**Aim of the exercise**.
Retype all entries exactly, skipping pictures.

========

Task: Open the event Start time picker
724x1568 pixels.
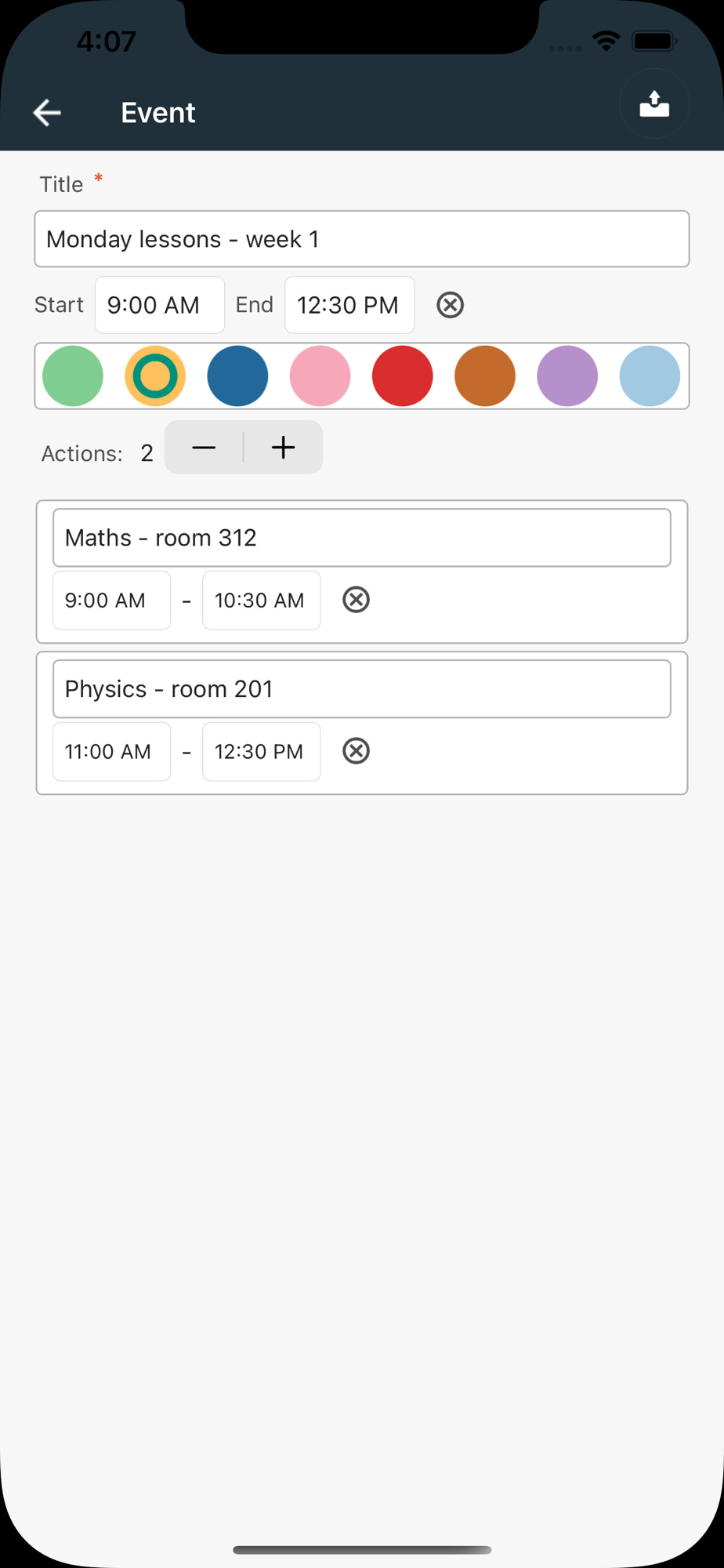Action: pyautogui.click(x=160, y=305)
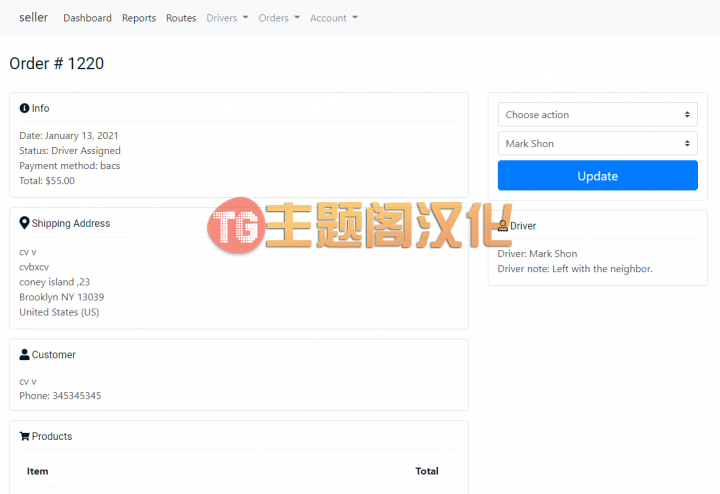Click the Item column header

pos(37,471)
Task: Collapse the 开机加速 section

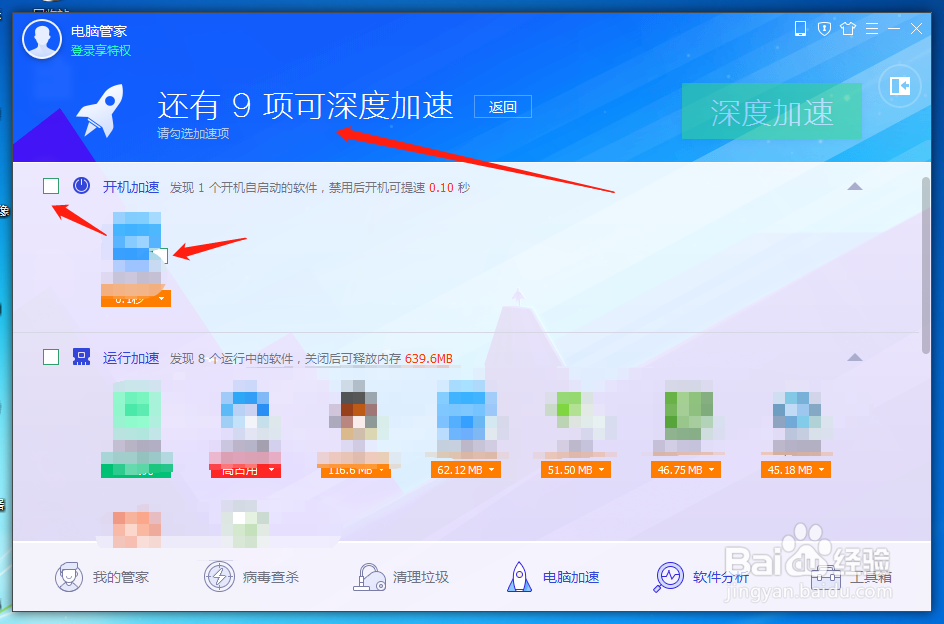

========

**Response**.
Task: Open the event Start time picker
724x1568 pixels.
Action: pyautogui.click(x=160, y=305)
Click the Item column header

pos(37,471)
Task: Collapse the 开机加速 section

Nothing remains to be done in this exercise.